> **WHAT IS REQUIRED**
Starting at the line with "This screenshot has height=793, width=1512.", repeat every line exactly until the records end, including the last one.

[Saved entries]
# # # # # # #
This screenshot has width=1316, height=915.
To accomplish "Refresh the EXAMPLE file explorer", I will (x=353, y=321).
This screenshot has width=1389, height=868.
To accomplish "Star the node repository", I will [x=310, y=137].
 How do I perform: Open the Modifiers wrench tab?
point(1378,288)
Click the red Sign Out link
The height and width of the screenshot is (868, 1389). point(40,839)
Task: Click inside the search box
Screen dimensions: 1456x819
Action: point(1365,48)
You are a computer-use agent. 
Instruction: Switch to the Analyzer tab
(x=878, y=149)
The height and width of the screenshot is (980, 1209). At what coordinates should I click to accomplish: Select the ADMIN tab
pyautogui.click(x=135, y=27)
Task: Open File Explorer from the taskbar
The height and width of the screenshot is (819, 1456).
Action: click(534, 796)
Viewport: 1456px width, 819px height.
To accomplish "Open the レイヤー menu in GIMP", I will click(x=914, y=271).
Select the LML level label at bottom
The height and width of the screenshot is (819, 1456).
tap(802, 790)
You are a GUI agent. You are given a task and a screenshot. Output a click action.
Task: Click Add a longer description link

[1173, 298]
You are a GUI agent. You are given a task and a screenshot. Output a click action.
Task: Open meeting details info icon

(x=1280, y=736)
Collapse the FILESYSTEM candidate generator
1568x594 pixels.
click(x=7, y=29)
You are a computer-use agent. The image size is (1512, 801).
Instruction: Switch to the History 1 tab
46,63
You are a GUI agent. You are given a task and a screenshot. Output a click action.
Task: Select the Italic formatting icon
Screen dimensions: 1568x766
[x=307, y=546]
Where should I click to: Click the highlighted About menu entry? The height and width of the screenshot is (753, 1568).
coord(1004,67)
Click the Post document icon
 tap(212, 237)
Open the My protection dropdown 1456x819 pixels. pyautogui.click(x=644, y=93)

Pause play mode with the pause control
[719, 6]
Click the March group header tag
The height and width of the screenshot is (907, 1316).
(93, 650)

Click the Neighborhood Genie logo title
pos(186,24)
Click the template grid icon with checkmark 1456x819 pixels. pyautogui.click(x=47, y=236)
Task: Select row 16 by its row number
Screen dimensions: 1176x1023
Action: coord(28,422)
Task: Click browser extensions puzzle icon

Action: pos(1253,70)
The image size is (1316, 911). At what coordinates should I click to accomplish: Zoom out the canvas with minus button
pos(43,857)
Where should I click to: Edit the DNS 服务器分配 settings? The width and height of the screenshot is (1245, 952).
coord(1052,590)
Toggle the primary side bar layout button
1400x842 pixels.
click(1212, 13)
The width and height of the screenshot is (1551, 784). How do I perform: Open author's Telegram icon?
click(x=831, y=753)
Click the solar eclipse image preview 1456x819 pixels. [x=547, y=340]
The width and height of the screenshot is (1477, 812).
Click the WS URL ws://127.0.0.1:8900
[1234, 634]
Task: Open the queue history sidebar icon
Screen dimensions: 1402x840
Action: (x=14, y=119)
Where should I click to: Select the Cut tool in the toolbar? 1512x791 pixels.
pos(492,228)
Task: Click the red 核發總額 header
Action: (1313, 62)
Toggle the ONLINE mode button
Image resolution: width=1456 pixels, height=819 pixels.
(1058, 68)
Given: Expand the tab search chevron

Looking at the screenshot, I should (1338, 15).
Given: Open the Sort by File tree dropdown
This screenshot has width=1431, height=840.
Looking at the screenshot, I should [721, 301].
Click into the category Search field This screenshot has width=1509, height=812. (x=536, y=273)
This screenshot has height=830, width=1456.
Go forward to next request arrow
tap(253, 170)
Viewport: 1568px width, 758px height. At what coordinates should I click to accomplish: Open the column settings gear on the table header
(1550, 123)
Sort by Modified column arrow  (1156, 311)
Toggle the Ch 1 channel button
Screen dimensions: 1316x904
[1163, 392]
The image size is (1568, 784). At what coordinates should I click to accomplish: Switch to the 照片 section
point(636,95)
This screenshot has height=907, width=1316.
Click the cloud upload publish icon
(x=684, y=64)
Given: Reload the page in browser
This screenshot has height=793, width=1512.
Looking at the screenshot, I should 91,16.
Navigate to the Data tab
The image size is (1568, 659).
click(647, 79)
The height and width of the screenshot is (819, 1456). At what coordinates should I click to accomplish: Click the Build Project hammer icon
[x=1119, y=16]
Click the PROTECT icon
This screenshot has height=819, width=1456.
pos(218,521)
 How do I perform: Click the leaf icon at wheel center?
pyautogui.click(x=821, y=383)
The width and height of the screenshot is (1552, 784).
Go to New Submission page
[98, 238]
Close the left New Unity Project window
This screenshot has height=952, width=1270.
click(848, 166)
# # # # # # #
> **RESPONSE**
This screenshot has height=793, width=1512.
Looking at the screenshot, I should 91,16.
Navigate to the Data tab
The image size is (1568, 659).
click(647, 79)
The height and width of the screenshot is (819, 1456). At what coordinates should I click to accomplish: Click the Build Project hammer icon
[x=1119, y=16]
Click the PROTECT icon
This screenshot has height=819, width=1456.
pos(218,521)
 How do I perform: Click the leaf icon at wheel center?
pyautogui.click(x=821, y=383)
The width and height of the screenshot is (1552, 784).
Go to New Submission page
[98, 238]
Close the left New Unity Project window
This screenshot has height=952, width=1270.
click(848, 166)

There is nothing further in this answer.